> [TASK DETAILS]: One part of the entries below is wanted: the lines from the one containing "Limbus Studio (59, 2567)" through the one containing "[Podcast] (230, 2368)". Write those out exactly and nothing else.

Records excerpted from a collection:
--*--

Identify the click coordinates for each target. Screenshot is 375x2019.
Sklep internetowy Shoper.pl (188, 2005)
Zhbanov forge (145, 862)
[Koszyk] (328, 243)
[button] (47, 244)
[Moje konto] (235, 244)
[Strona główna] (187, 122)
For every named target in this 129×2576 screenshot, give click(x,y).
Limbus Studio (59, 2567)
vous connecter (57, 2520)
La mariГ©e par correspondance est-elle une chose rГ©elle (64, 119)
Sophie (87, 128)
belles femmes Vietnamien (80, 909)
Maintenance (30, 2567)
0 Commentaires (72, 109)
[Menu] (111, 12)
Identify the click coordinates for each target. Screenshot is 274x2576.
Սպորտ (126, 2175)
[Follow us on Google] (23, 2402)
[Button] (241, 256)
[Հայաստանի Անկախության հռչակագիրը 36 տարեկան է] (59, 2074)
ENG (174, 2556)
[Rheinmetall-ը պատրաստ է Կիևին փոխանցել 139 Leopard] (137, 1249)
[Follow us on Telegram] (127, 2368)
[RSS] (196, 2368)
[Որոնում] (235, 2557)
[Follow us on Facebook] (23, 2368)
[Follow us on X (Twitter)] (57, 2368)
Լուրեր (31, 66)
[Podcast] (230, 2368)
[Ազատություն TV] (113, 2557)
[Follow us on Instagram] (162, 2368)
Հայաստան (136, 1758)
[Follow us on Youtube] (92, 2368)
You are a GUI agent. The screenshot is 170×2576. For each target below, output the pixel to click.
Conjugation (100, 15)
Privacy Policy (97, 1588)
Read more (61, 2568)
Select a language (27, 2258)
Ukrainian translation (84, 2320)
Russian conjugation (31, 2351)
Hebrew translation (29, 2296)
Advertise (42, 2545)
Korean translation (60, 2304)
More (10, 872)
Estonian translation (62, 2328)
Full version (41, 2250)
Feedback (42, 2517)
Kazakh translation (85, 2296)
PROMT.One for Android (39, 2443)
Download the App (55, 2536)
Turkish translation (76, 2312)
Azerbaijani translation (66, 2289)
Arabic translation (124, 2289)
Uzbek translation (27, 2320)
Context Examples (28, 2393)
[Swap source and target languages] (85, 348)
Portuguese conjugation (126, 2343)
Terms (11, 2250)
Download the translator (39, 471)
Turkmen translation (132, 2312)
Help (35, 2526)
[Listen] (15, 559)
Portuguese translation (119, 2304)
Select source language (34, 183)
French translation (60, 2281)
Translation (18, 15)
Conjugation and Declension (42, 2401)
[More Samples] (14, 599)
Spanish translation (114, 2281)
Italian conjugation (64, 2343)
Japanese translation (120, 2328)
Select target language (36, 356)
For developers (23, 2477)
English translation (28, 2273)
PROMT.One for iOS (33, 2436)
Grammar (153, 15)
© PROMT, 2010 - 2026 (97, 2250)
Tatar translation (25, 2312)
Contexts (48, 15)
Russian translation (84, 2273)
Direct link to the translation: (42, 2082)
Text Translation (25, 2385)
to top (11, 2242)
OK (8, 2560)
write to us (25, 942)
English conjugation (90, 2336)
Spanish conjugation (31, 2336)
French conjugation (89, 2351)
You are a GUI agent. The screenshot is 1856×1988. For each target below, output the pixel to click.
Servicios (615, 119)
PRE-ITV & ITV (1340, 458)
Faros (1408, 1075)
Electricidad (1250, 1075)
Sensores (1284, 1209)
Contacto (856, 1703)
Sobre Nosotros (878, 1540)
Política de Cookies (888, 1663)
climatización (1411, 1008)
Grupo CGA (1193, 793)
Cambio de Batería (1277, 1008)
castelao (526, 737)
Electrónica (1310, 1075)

--*--

> [RESPONSE TO THIS EXERCISE]:
Limbus Studio (59, 2567)
vous connecter (57, 2520)
La mariГ©e par correspondance est-elle une chose rГ©elle (64, 119)
Sophie (87, 128)
belles femmes Vietnamien (80, 909)
Maintenance (30, 2567)
0 Commentaires (72, 109)
[Menu] (111, 12)
Identify the click coordinates for each target. Screenshot is 274x2576.
Սպորտ (126, 2175)
[Follow us on Google] (23, 2402)
[Button] (241, 256)
[Հայաստանի Անկախության հռչակագիրը 36 տարեկան է] (59, 2074)
ENG (174, 2556)
[Rheinmetall-ը պատրաստ է Կիևին փոխանցել 139 Leopard] (137, 1249)
[Follow us on Telegram] (127, 2368)
[RSS] (196, 2368)
[Որոնում] (235, 2557)
[Follow us on Facebook] (23, 2368)
[Follow us on X (Twitter)] (57, 2368)
Լուրեր (31, 66)
[Podcast] (230, 2368)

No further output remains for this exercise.